» **Exercise goal**
Beginning with the line that holds "The width and", copy each line exactly through the end of the entries, but leave the pictures out.
*** Data for the task Section Begins ***
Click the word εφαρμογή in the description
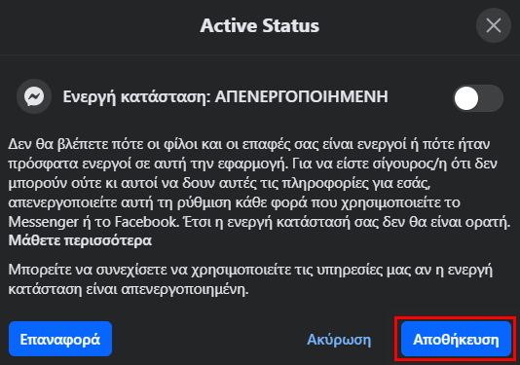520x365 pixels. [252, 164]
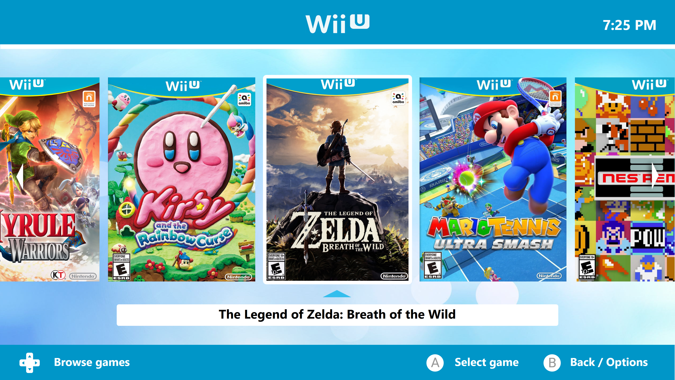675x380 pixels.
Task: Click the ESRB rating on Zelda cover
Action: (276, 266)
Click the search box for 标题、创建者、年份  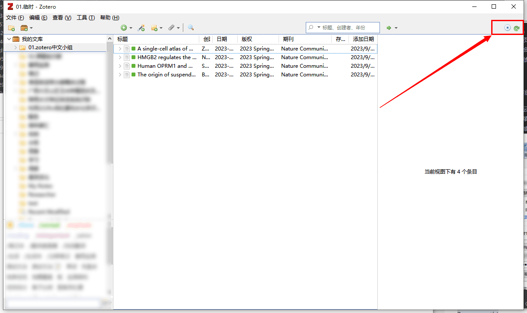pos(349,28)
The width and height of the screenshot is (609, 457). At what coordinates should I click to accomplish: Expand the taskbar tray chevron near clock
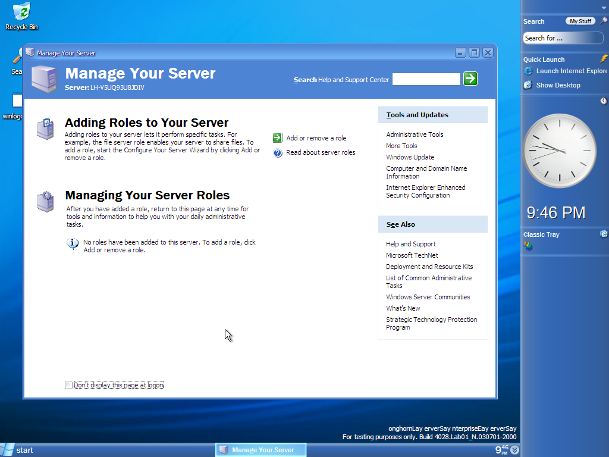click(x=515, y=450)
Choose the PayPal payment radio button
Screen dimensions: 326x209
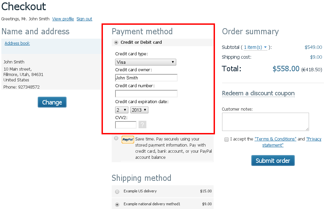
*** Data for the task Section Ends ***
» **Written reply**
The width and height of the screenshot is (609, 457). At what coordinates should I click to accomplish: Expand the taskbar tray chevron near clock
click(x=515, y=450)
Choose the PayPal payment radio button
Screen dimensions: 326x209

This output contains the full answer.